Al llegar a la reserva, Alejandra León, que venía en coche siguiendo al autobús, le pregunta a Jaymie si se la pasó bien durante el trayecto. Matthews contesta:

--Sí, salvo porque junto a mí venía un tipo insoportable que no dejaba de hacerme preguntas.

A Jaymie Matthews le encanta hablar de su telescopio espacial y de su país. A la menor provocación, te cuenta todo. También me contó que, en vista de que el telescopio sigue funcionando tantos años después de caducar la garantía, por así decirlo, los encargados han decidido ponerlo a disposición de todos los canadienses. Sólo hay que mandar una propuesta de investigación al comité científico del proyecto. Las propuestas aceptadas obtienen tiempo de observación con el Telescopio Espacial MOST.

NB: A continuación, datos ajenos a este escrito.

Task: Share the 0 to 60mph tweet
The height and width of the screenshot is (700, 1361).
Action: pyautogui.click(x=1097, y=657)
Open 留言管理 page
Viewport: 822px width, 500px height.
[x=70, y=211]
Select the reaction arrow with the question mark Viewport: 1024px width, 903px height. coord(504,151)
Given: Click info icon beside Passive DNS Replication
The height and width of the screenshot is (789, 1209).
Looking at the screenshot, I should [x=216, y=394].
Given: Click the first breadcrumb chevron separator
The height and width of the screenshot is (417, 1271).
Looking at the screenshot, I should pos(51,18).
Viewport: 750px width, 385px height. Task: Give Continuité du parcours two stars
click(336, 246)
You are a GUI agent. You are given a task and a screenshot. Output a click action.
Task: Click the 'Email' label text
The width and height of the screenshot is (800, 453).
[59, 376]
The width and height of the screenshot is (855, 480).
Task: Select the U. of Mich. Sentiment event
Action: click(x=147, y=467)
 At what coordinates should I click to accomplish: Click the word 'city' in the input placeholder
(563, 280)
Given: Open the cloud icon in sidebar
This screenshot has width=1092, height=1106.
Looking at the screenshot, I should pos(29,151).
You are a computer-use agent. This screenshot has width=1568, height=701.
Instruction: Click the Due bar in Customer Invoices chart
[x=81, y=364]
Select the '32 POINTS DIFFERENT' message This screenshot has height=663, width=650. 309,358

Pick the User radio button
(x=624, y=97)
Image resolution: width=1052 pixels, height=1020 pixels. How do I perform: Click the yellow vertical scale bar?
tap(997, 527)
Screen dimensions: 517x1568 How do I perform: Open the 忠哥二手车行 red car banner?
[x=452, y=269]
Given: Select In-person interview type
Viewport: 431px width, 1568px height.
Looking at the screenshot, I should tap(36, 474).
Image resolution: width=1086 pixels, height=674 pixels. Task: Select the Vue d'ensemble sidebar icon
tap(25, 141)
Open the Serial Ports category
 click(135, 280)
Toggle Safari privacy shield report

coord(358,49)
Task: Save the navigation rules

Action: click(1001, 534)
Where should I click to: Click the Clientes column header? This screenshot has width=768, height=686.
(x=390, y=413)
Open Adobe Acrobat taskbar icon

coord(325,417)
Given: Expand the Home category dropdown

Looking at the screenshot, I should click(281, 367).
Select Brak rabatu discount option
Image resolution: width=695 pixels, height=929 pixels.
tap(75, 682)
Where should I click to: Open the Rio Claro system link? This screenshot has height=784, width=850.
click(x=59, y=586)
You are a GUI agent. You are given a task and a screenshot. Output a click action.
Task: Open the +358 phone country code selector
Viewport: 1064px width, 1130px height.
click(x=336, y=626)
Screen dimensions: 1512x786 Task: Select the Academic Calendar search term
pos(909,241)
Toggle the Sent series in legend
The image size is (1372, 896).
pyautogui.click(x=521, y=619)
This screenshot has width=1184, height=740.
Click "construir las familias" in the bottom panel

Jaymie Matthews interpreta la marcha imperial de The Empire Strikes Back con un cucurucho de papel como trompeta

Ahora que se está discutiendo crear la Agencia Espacial Mexicana podemos seguir el ejemplo de Canadá y construir un microtelescopio espacial para hacer investigación básica. Nuestros científicos están perfectamente preparados para emprender un proyecto así, además de que un telescopio espacial, por pequeño que sea, da mucho prestigio internacional. Eso sí: para convencer al público y a los políticos hay que saber explicar en español, no en lenguaje científico. Muchos investigadores han perdido la capacidad de comunicarse con los legos. Espero que a ésos no los pongan a explicarles a los políticos para qué podría servir un telescopio espacial barato. (También espero que no se siga la costumbre tan nacional de ponerle nombre de presidente o de prócer de la patria a todo. ¿Se imaginan? "Telescopio Espacial Doña Josefa Ortiz de Domínguez" o peor aún: "Telescopio Espacial Vicente Fox". ¡Horror!)